Think about getting written up at work because you had to go to the bathroom after hours of continuous work. Now think about voting to form a union in that workplace, along with 6,000 other coworkers, potentially altering the direction of a 1.5 trillion dollar company. That’s what workers at an Amazon warehouse in Bessemer, Alabama were faced with this past weekend. A total of 3,215 workers participated in the landmark vote, the RWDSU said in a statement earlier this week. There are some 5,800 workers at the Amazon facility, meaning voter turnout was approximately 55%. Of the some 3,200 votes cast in the closely-watched union election, a total of 1,798 votes were against unionization, compared to 738 in favor of it, according to the National Labor Relations Board. Even accounting for the 505 challenged ballots, Amazon has cinched enough “no” votes to defeat the organizing efforts.
A lot of the push for a union is coming for a huge increase in e-commerce sales because of the pandemic, entailing busier and sometimes longer shifts for employees, without compensation of additional pay. Amazon’s profits increased by $9.4 billion since 2019, and Amazon’s founder and CEO Jeff Bezos’ net worth increased by nearly $68 billion. Amazon could have quintupled hazard pay to workers during the pandemic and still have exceeded 2019 profits. Pro-union workers were vocal about the “time off task” system, which marks the time they are away from their stations, and about wanting to improve working conditions. Workers say the grueling conditions in Amazon warehouses are most similar to those faced in meat processing plants: fast repetitive heavy assembly-line work, standing in place for long periods with almost no break, frequent injuries and no respect, Workers who were pushing for the union mentioned issues of job security as well
Amazon and anti-Union advocates argued that Amazon already offers all of the benefits that a union would and would require monthly dues from workers. an Amazon spokesperson said that “Amazon already offers what unions are requesting for employees: industry-leading pay, comprehensive benefits from the first day on the job, opportunities for career growth, all while working in a safe, modern work environment.”
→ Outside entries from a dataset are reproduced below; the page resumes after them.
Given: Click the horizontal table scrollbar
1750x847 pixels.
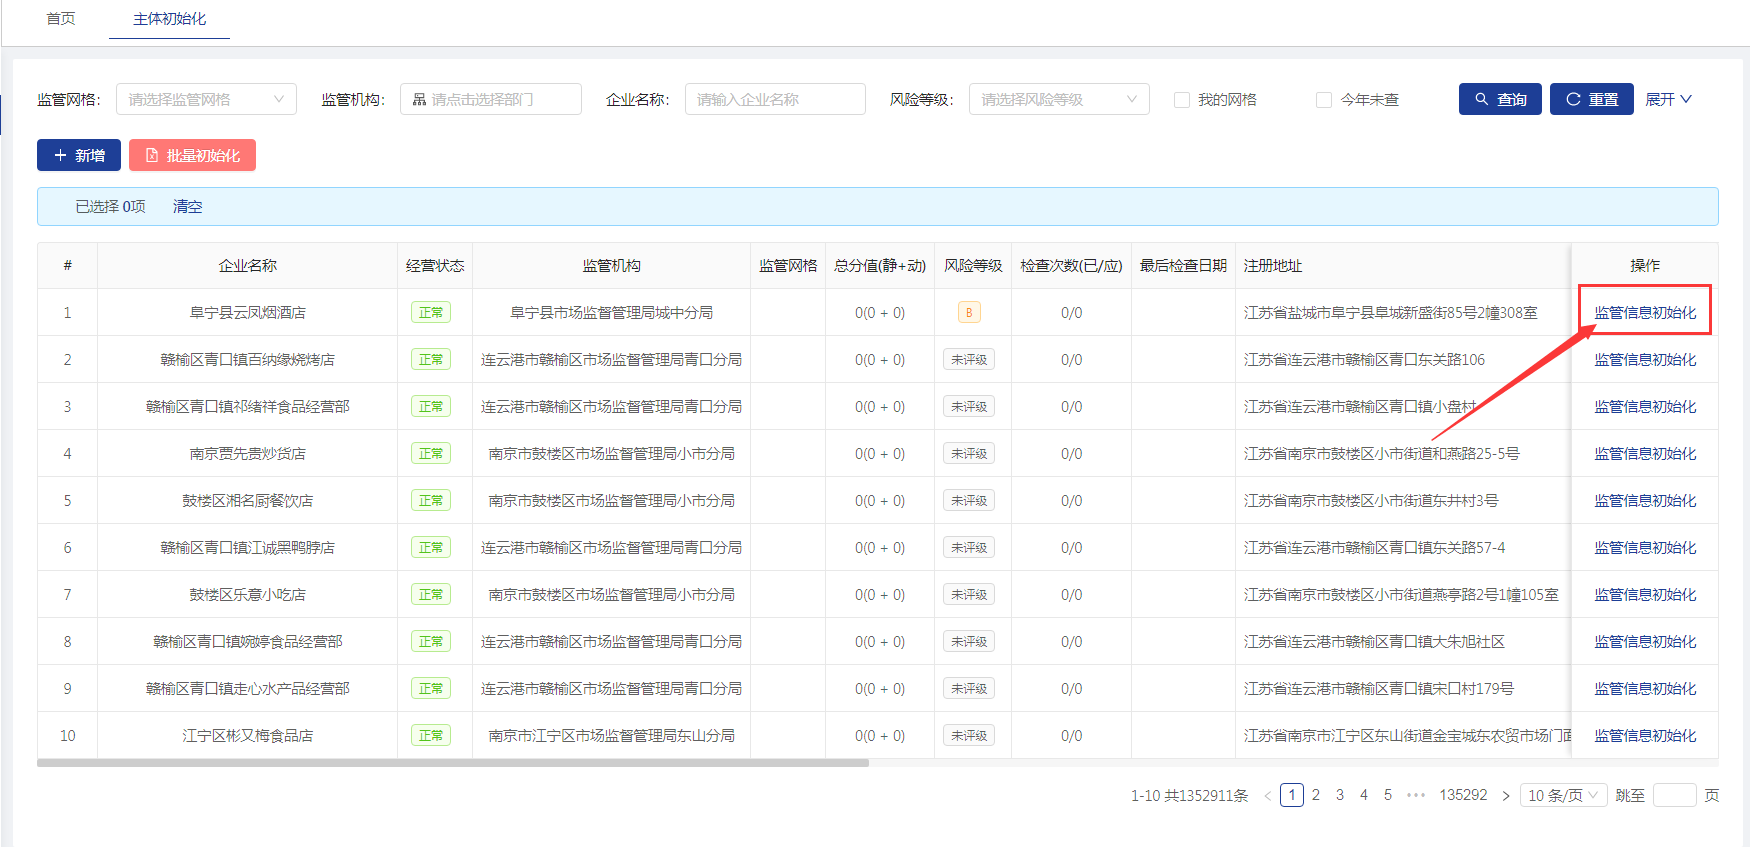Looking at the screenshot, I should tap(452, 763).
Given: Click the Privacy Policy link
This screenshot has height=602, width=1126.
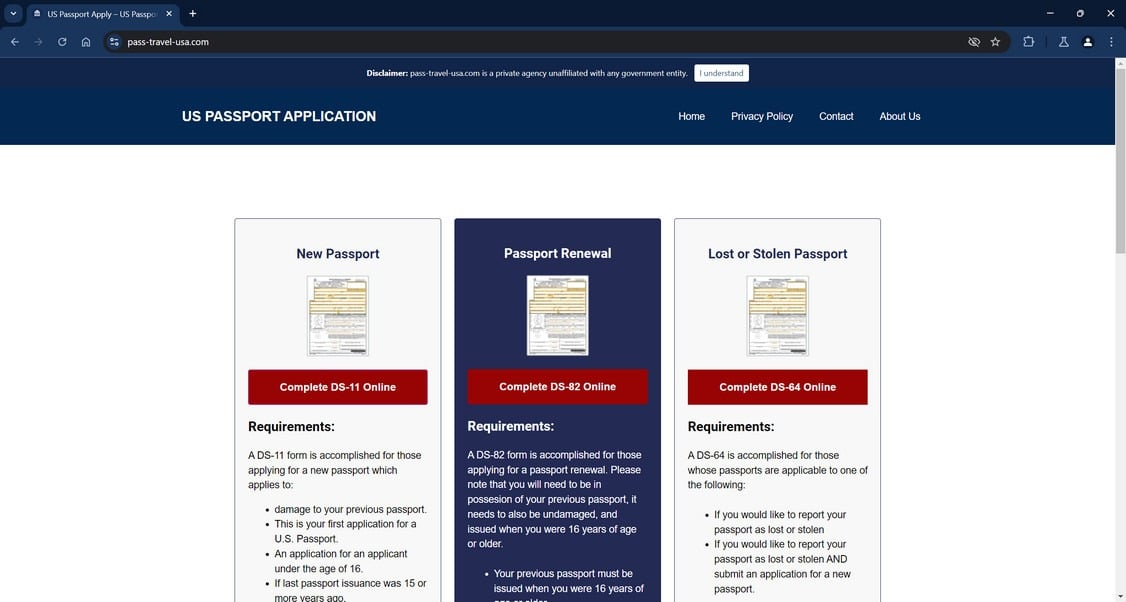Looking at the screenshot, I should pyautogui.click(x=761, y=116).
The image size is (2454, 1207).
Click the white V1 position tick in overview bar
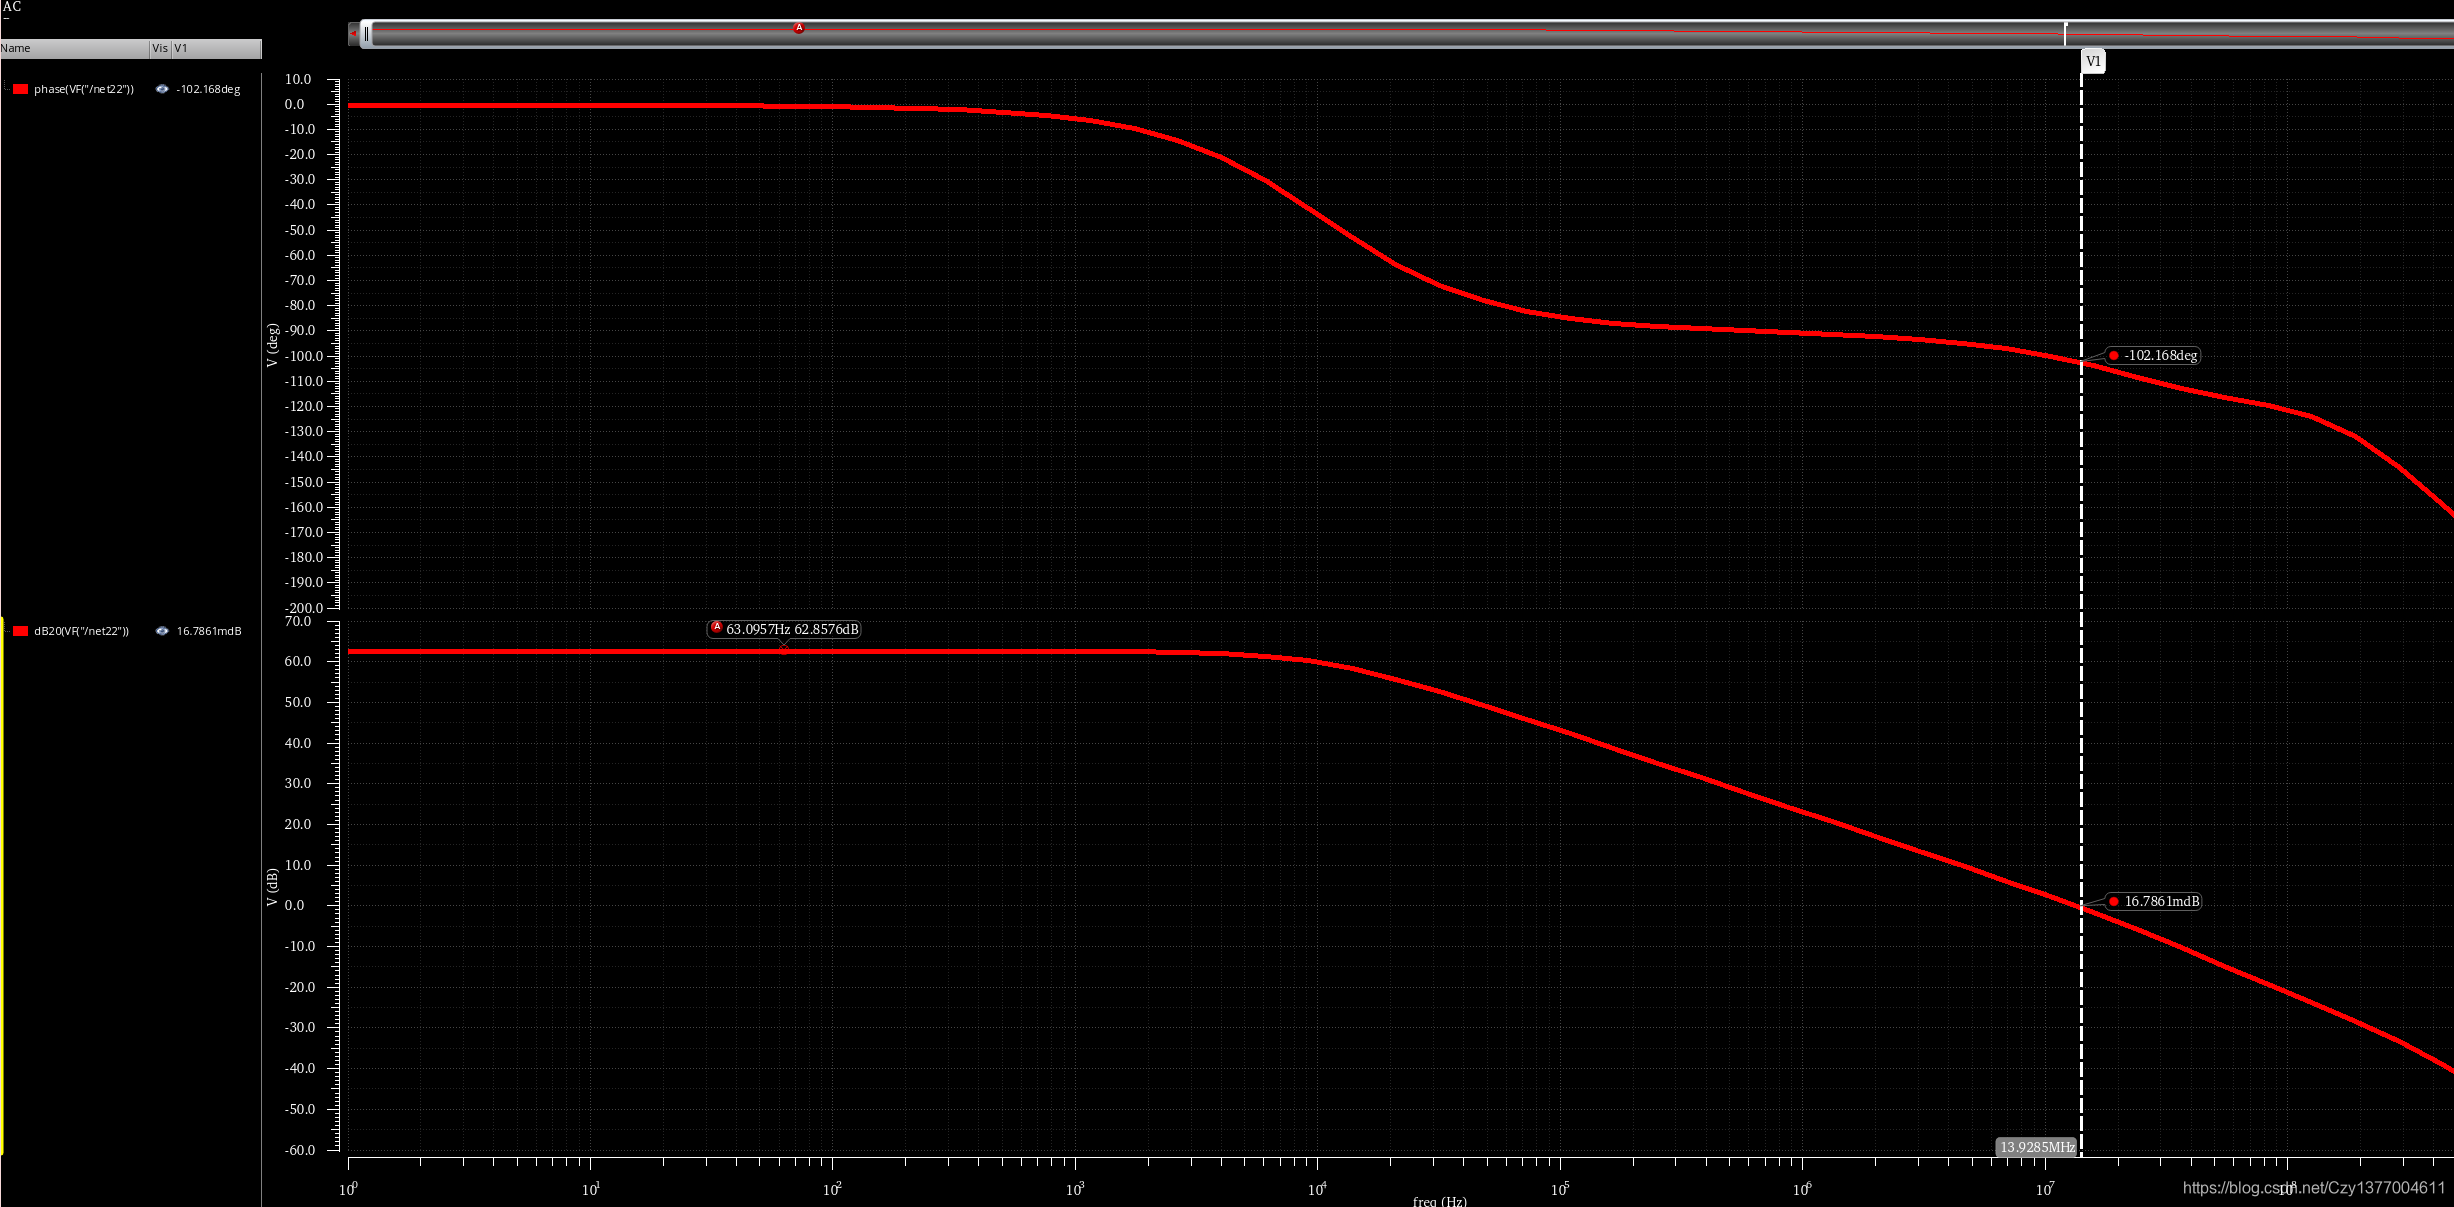pos(2065,33)
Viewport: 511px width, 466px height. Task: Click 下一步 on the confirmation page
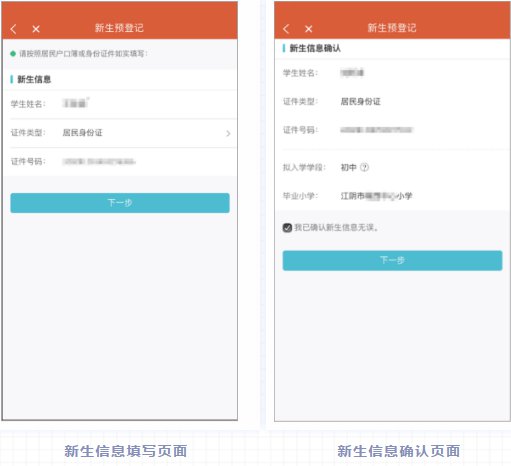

Amazon is being criticized by many for what is called “Union Busting” . Aside from apparently surveilling union activists. The company is reportedly spending $10,000 a day on anti-union consultants and attorneys. From Amazon’s putting up anti-union signs in the bathrooms at the warehouse to company sending targeted anti-Union ads on Twitch (the streaming service that it owns), reports of union-busting have kept coming. managers held impromptu “stand-up” meetings every day to dissuade workers from voting yes, workers watched anti-union videos. In January, Amazon brought in an outside firm to run meetings that the company said would answer questions about unionizing, according to workers, but some workers have called it a blatant attempt to mislead workers about union information.
Even though, the Amazon workers in Bessemer voted no, the amount of media and celebrity attention, as well as support from a prominent democratic senator in Bernie Sanders and a prominent Republican senator in Marco Rubio, will make it interesting for other Amazon facilities, where workers have thought of unionizing. If a union were to form in the future, Amazon and other corporate giants are worried that unions could pit workers against the company, degrade manager and employee relations, as well as overall efficiency within the company.